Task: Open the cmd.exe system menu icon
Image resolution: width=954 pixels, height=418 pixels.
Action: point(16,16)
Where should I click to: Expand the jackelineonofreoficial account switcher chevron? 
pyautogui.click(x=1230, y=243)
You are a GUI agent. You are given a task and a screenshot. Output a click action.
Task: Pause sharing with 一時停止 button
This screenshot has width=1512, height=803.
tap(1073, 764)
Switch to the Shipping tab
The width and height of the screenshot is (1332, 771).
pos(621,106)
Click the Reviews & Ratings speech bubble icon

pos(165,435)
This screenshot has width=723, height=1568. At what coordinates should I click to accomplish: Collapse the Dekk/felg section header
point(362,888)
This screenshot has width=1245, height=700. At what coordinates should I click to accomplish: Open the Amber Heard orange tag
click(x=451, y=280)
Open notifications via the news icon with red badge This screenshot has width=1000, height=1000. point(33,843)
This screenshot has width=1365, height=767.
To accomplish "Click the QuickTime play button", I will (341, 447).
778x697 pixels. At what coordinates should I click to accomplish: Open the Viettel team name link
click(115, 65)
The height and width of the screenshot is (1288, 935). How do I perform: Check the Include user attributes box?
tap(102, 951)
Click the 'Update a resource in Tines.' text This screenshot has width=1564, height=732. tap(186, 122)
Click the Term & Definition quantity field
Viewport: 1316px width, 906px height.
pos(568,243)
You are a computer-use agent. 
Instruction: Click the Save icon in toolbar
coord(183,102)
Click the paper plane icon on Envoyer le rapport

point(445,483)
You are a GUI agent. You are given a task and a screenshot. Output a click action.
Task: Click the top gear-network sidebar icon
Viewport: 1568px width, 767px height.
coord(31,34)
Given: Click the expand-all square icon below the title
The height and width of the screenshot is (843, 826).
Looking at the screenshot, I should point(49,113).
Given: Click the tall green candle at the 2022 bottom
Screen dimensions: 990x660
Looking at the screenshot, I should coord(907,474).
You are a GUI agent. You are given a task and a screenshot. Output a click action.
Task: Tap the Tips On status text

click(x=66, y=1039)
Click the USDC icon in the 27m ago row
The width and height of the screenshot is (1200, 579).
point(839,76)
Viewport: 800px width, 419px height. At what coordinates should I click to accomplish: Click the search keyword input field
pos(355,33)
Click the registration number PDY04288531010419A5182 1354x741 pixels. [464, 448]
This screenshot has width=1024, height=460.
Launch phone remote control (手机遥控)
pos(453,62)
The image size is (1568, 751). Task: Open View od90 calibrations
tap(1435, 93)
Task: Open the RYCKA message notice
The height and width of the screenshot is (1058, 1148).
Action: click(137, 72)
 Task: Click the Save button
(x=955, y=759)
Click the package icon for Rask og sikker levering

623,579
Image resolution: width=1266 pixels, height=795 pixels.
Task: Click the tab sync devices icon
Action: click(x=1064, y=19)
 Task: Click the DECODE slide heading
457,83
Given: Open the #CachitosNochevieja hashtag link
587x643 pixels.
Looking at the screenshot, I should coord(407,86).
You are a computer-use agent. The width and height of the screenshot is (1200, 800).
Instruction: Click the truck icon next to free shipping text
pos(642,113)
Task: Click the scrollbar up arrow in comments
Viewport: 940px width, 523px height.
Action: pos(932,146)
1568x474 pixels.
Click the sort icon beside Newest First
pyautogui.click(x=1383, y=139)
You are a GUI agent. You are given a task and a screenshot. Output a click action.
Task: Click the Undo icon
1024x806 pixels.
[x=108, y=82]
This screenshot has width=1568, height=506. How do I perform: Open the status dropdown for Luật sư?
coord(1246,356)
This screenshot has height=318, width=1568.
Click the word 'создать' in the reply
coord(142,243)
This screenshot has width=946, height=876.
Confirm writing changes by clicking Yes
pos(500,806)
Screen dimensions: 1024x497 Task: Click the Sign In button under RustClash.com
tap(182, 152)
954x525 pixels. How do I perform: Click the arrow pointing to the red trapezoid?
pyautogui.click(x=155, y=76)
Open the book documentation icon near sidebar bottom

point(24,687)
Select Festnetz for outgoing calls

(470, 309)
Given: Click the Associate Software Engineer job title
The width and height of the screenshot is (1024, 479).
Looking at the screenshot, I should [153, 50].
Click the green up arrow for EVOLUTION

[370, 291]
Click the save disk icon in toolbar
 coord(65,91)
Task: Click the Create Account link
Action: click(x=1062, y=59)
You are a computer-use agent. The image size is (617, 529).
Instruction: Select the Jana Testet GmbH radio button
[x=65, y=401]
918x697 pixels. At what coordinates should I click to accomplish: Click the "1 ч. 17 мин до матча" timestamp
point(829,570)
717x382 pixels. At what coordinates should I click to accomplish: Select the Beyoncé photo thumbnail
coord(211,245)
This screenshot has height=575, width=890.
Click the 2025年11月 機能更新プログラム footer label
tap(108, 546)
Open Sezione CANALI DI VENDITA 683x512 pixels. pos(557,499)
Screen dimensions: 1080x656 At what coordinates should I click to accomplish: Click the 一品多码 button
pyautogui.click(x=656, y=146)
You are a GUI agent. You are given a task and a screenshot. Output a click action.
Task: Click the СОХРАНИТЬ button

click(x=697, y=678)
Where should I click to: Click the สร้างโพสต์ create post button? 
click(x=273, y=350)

────────────────────

Problem → Respond with a single number, namely how many lines of the entries contain the word "title".

Worked solution → 2